Original: Ukigumo (1955) von Mikio Naruse

1946, viele Japaner kehren aus den während des Krieges besetzten Überseegebieten zurück. Darunter auch Yukiko (Hideko Takamine), die in Indochina ein Verhältnis mit dem verheirateten Tomioka (Masayuki Mori) begonnen hatte, den sie jetzt wieder sucht. Er lebt wieder bei seiner Frau und kämpft im zerstörten Japan um seine Existenz. Trotzdem lebt die Affäre der beiden erneut auf, sie unternehmen sogar gemeinsame Reisen.

Die Einstellung der beiden zu ihrer ohnehin schwierigen Beziehung ist jedoch grundverschieden. Während Tomioka Yukiko alles bedeutet, ist er vage, geht immer wieder auf Distanz und hat noch andere Affären. Sein unsteter Lebenswandel, seine Unfähigkeit, eine geregelte Arbeit zu finden, zerren zusätzlich an ihrer Beziehung und stellen diese immer wieder auf die Probe. Als er nach dem Tod seiner Frau eine Stelle auf einer abgelegenen Insel annimmt und Yukiko ihn dorthin begleitet, und die beiden gewissermaßen wieder am Ausgangspunkt ihrer Beziehung angelangt sind, scheint es für einen Moment, als würde sich alles zum Guten wenden können. Doch auf der Reise erkrankt Yukiko und stirbt bald darauf. Zu spät realisiert Tomioka, was er an ihr hatte.
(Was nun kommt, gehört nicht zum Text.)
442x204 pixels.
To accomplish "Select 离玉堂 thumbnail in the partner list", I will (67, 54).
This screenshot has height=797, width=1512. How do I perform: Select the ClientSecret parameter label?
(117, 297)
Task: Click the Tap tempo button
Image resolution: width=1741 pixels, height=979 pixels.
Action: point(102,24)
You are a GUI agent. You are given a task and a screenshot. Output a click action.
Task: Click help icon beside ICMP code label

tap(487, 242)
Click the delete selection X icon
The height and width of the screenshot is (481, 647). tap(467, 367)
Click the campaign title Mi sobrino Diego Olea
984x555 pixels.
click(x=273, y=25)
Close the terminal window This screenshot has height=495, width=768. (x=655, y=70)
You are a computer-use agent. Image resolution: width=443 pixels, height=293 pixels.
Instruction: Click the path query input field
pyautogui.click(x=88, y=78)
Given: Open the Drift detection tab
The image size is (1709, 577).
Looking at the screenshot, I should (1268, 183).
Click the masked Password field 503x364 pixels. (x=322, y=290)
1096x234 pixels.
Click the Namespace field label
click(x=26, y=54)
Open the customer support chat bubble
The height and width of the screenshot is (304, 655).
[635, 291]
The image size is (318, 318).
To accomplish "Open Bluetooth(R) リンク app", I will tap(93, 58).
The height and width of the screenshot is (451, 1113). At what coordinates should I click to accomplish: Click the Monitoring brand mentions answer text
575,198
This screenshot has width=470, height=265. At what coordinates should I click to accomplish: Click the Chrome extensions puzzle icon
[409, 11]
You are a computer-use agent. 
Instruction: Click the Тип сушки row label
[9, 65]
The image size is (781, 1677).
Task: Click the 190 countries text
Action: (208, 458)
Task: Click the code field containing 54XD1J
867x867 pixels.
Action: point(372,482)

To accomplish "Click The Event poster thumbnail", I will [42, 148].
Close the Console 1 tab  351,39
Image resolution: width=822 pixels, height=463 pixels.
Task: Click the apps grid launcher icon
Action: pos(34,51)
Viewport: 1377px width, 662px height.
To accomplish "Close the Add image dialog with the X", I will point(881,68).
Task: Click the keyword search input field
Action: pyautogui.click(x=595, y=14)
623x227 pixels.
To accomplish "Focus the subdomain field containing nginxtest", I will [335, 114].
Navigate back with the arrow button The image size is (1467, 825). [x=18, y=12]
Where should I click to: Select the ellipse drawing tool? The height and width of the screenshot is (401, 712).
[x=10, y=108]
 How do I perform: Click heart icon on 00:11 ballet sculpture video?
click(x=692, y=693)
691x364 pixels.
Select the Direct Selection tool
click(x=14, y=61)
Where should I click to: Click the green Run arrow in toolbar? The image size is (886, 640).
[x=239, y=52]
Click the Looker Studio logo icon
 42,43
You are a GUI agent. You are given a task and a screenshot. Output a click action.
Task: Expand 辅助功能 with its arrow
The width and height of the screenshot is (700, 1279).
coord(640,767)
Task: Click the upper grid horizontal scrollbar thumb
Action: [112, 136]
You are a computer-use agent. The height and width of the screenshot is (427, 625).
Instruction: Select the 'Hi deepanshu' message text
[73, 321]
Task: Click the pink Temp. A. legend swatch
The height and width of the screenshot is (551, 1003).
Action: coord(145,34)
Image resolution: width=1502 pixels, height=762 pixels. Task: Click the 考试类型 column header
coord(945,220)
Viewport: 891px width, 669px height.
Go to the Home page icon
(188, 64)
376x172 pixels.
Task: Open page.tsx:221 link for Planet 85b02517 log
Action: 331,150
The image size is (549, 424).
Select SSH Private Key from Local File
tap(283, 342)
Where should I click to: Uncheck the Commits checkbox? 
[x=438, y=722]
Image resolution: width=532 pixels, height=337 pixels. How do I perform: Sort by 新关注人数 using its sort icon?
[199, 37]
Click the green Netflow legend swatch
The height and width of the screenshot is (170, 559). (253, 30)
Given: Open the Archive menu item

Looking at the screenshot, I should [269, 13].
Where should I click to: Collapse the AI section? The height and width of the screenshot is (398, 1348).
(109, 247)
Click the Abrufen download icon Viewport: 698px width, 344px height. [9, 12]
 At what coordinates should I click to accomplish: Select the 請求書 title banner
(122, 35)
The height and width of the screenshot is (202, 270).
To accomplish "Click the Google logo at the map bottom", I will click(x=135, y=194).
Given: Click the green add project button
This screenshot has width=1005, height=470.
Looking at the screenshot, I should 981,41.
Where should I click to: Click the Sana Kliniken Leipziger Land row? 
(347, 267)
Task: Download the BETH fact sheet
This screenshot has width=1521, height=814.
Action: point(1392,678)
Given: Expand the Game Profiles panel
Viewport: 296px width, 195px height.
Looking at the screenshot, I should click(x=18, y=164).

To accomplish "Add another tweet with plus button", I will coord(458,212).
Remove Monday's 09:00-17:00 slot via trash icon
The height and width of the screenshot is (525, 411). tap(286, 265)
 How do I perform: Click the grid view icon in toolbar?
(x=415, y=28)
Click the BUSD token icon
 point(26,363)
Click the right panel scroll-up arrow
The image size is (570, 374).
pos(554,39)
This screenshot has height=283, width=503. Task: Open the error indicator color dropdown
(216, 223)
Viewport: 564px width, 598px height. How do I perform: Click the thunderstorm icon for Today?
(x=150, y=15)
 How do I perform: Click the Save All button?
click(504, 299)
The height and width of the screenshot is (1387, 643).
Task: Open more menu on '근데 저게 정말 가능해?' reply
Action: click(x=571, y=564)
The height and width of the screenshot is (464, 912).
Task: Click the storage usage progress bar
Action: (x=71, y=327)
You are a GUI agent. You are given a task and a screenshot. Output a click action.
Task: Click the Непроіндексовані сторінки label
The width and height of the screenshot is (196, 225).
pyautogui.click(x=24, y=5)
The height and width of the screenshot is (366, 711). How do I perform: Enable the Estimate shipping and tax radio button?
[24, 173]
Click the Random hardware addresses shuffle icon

Floating Clouds ist in vielfacher Hinsicht ein sehr ungewöhnlicher Film für Mikio Naruse. Die meisten seiner Filme sind zeitlich und geographisch fokussiert, spielen also in einem gut überschaubaren Zeitrahmen von ein paar Tagen oder Wochen und an ganz wenigen Schauplätzen, oft innerhalb von nur ein oder zwei immergleichen Gebäuden. Die Handlung von Floating Clouds dagegen erstreckt sich über mehrere Jahre, ist nur sehr schwer einzugrenzen, und spielt an einer Vielzahl von Schauplätzen angefangen von Dalat in Indochina über die verschiedenen ärmlichen Unterkünfte der beiden und ihre Reiseziele bis hin zu Yakushima, der Insel, auf der Yukiko letztlich stirbt.

Ist der zeitliche und räumliche Rahmen des Films sehr viel ausladender als bei Naruse üblich, so fokussiert er sich andererseits ungewöhnlich stark auf die beiden von Takamine und Mori grandios verkörperten Hauptcharaktere. In den meisten Filmen Naruses, die ich bisher gesehen habe, stehen Familien oder Gruppen von eng verbundenen Menschen im Vordergrund und es gibt um die (meist weibliche) Hauptrolle herum gewissermaßen ein Ensemble zentraler Figuren, zwischen denen Naruse virtuos hin- und herwechselt. Nicht so in Floating Clouds, in dem außer Yukiko und Tomioka kaum nennenswerte Charaktere auftauchen. Zu nennen wären allenfalls Yukikos Schwager und die verschiedenen Liebschaften Tomiokas, die aber alle bestenfalls 3 oder 4 Sätze haben.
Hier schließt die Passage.